Given the following example code
struct S;
template<typename>
class C
{
public:
void f(bool b)
{
if (b)
g();
}
void g()
{
S{};
}
};
int main()
{
C<int>{}.f(false);
}
GCC correctly reports the following:
example.cpp: In instantiation of 'void C< <template-parameter-1-1> >::g() [with <template-parameter-1-1> = int]':
10 : required from 'void C< <template-parameter-1-1> >::f(bool) [with <template-parameter-1-1> = int]'
21 : required from here
15 : error: invalid use of incomplete type 'struct S'
My question now is: Is this guaranteed behaviour which has some ruling in the standard or any other documents?
To be more precise about my question:
C
is a template class, whose members f()
and g()
are only instantiated when they are being referenced. f()
is referenced in main()
. If I do not reference g()
(which internally tries to use an incomplete type), the code would compile. But g()

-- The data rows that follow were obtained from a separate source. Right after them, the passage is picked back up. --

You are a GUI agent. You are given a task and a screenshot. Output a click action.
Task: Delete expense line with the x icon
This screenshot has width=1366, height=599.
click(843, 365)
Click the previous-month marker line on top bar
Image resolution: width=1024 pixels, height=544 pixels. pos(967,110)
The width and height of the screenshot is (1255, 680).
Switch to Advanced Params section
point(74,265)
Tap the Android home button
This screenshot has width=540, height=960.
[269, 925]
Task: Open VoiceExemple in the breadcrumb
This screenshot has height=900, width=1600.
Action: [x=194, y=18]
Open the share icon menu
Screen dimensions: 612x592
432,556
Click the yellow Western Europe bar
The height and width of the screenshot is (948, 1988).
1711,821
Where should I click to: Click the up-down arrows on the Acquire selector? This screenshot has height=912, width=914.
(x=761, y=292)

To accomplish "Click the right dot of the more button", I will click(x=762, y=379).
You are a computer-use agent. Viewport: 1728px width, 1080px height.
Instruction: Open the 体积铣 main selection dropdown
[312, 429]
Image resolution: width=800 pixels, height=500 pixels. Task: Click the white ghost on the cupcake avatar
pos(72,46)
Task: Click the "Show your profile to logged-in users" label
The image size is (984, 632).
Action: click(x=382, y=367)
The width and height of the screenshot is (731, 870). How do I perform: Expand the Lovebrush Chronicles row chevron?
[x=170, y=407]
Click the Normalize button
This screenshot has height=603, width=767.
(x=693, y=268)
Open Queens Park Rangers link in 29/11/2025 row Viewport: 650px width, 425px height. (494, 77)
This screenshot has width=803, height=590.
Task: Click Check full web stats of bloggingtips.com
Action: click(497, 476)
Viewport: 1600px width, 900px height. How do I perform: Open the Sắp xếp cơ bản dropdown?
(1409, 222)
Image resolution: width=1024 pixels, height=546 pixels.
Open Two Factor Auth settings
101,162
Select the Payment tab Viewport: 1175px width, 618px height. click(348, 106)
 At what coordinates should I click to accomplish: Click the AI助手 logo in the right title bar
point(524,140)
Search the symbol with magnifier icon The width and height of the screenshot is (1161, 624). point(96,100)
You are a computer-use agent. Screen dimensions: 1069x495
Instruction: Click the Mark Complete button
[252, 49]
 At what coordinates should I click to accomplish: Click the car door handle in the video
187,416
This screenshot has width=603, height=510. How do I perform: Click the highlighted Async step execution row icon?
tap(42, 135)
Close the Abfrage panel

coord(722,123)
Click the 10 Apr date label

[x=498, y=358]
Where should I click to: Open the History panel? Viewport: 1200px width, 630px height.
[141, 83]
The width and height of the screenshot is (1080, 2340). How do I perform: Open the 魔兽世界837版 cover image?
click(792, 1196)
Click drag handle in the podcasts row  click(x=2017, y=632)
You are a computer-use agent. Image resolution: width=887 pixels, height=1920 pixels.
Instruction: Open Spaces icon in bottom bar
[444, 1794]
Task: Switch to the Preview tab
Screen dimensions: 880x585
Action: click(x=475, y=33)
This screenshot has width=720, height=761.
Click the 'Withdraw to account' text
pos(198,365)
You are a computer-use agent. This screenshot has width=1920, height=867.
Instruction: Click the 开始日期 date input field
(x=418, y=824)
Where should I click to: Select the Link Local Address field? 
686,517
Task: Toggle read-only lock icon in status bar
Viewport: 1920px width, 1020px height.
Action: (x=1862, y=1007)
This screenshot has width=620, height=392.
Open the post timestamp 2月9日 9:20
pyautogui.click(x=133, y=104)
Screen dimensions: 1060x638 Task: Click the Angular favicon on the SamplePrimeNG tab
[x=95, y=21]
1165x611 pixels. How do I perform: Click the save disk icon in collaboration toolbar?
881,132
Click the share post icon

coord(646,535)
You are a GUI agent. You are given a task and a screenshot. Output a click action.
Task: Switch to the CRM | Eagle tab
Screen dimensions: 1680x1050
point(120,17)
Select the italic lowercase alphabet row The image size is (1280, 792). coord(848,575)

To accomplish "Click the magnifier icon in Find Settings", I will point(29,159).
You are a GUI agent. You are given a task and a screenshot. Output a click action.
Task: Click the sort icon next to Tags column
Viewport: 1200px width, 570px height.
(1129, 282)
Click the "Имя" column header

is being referenced within an if-branch inside f()
. This branch is deterministically never being executed. So the compiler could potentially ignore/remove this dead code branch and thus avoid the instantiation of g()
(and with that the error of trying to use the incomplete type). However, this is not happening (on the compilers I tried at least).
I understand that allowing this would turn illegal code into legal code by merely adjusting the optimization settings of a compiler, but still my question is if this code example is guaranteed to fail due to some rules (e.g. order of optimization vs. template passes) which can be read about somewhere.
Thanks for any insights.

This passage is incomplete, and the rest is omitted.